Before I get to today's recipe I just need to take a moment and express how much I absolutely love the phases of determination that I go through. I just wish that I could pin down exactly why I'm so motivated at certain times, and not at others. So far this month, I've been doing really well and sticking to all the challenges that I set for myself.
At the start of the new year, I created some goals and told you that they'd most likely change a little on a monthly basis; which they have. I still plan to stick to the ones that I originally came up with back in January, but this month I've also decided to add a little more to my workout and eating calendar. And when I say I added a little more, that's in addition to the calendar that I posted at the end of last month. I'm definitely seeing changes too, especially in my inches. It always amazes me the difference that a few pounds can make.
So here are my additions.....This month, I once again decided to take part in the "No junk food challenge". I've done this challenge once in the past and absolutely loved how I felt after it was over. The challenge basically just outlines specific foods that you are not allowed to consume for 21 days, but seeing that February is a short month, I'm going for 28.
Honestly though, I don't find this to be too difficult of a challenge, or at least not for me; mostly because I don't really eat what's on the list anyway, except for peanut butter. I LOVE peanut butter! And Chips. Not potato chips, but I have to admit that I love those mutli-grain scoops, so I'm making them count in place of regular chips. This is going to take a lot of will power, because we always have 2 bags in our pantry due to Jeff loving them too. So far so good. Overall though, I think this is a great challenge because it holds me accountable, which is why I decided to do it again.
In addition to the food challenge, I've also added a 30 day beach body challenge to my normal workout routine. It's nothing that's incredibly time consuming, just 2 workout activities a day, that are high reps. For example, today's 2 activities were 100 knee highs and 75 Russian twists. That's much better than the other day though, when I had to do 50 burpees and 50 drop down crunches, or leg lifts. Anyone who has ever done a burpee feels my pain and knows exactly how much they suck.
Ok, enough rambling for now; let's move on to today's recipe.

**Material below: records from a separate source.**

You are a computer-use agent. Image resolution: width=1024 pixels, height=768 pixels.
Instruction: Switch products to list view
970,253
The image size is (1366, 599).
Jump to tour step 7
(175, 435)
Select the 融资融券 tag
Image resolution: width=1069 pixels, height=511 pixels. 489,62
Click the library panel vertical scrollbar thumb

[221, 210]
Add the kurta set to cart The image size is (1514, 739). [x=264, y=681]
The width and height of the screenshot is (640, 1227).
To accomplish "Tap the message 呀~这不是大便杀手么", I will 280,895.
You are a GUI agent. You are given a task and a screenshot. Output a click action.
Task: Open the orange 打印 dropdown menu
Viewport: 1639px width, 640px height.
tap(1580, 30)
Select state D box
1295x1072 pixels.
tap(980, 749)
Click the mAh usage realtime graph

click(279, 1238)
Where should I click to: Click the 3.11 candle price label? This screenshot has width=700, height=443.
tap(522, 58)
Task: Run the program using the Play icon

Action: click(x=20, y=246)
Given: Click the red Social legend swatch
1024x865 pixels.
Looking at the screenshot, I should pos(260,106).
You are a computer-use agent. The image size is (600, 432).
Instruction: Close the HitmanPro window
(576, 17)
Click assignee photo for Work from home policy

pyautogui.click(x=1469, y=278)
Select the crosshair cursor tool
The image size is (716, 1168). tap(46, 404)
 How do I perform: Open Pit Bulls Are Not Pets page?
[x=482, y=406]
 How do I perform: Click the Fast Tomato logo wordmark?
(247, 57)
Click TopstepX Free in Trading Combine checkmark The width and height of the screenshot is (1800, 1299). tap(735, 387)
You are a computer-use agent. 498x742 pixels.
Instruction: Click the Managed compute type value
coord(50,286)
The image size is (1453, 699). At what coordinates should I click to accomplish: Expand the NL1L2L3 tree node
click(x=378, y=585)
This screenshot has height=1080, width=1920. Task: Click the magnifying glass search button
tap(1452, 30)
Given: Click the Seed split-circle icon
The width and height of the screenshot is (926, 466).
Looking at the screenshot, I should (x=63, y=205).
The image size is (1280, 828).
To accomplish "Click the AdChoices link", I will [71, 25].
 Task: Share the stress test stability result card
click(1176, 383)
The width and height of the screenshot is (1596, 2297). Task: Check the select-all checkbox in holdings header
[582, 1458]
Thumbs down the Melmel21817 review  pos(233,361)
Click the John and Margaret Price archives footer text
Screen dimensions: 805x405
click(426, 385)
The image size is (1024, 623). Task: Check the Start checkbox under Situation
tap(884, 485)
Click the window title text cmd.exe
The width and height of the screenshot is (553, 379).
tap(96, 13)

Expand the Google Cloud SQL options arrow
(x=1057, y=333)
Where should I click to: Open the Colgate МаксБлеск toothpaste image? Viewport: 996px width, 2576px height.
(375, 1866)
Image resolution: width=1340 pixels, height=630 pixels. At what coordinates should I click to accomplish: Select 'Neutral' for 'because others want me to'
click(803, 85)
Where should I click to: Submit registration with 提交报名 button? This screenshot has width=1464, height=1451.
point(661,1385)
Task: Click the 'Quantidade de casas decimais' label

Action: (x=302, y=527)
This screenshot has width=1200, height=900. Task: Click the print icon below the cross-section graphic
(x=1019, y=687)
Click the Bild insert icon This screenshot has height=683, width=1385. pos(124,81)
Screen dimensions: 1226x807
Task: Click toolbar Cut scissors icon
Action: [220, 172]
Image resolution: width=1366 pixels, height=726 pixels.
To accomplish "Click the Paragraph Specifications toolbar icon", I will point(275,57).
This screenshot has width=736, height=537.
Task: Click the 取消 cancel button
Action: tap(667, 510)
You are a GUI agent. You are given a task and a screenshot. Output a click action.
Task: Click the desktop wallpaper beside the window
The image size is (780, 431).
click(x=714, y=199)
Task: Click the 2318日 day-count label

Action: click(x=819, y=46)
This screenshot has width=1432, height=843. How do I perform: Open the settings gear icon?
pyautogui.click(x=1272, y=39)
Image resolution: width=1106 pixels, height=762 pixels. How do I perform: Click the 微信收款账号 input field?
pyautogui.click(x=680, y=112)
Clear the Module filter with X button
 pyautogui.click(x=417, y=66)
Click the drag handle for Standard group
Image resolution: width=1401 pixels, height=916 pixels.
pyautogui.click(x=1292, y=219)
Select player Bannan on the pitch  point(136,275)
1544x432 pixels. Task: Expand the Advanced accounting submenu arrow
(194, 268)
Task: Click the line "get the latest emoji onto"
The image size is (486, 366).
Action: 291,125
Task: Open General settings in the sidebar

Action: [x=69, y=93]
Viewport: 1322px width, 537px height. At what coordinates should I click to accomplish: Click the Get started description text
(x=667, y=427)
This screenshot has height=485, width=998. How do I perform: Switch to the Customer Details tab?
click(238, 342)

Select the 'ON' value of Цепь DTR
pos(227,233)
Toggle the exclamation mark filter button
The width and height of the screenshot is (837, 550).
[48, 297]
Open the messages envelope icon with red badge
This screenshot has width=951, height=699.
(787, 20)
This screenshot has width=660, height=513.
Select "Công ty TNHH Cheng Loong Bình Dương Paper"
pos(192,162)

I've kind of been eating a lot of eggs lately, well eggs and chicken, mostly for the additional protein that they add to my diet. Whenever I go to the store I have to laugh at myself, and wonder what the cashier must think. This is mostly because I always have at least 4 cartons of 18 eggs, if not more, in my basket whenever I go to check out. With all these eggs I'm buying, I'm always trying to think of new or different things to make with them. This time I decided to make a frittata. I've actually heard of them numerous times before now, but never attempted to make one. It was much easier than I thought it would be and quick too. The thing I like best is the idea that not only is it a healthy and high protein meal, but there are also so many different ingredients that you could add and subtract. Even the leftovers are delicious! I even went out to the store and bought some bell peppers today, so that I could make another one for later this week.
Spinach, Feta, and Egg Frittata
Ingredients:
2
whole eggs
8
large egg whites
2
½ links of Al Fresco Country Style Chicken Sausage (cooked and broken into
pieces)
Dash
of garlic powder (optional)
Dash
of cayenne red pepper (optional)
1
tsp. olive oil
3-4
TBSP. red onion, chopped
2
cups fresh baby spinach, chopped (measure before chopping)
2
oz. crumbled feta cheese
¼
cup parmesan cheese, grated
Salt
and pepper
Directions:
In
a large bowl, whisk together the eggs and egg whites. Add in the garlic powder, cayenne pepper,
baby spinach, chicken sausage, feta, parmesan cheese, salt and pepper. Mix together until combined.
In
a medium size skillet, set over a medium heat, add the olive oil. Allow the skillet to heat for about a minute
and then add in the chopped onion. Cook
the onion until soft, about 3-4 minutes.
When done, add the onion to the egg mixture.
Spray
the skillet with a little non-stick cooking spray and pour the egg mixture into
the prepared skillet. Allow the egg
mixture to cook for around 5 minutes.
Here’s where it gets a little tricky….Hold a plate directly over the pan,
so that it’s touching it, and flip the frittata onto the plate. After that, slide the frittata back into the
pan, so that the other side can cook.
This side might not take as long to cook, so just keep an eye on it. Serve immediately.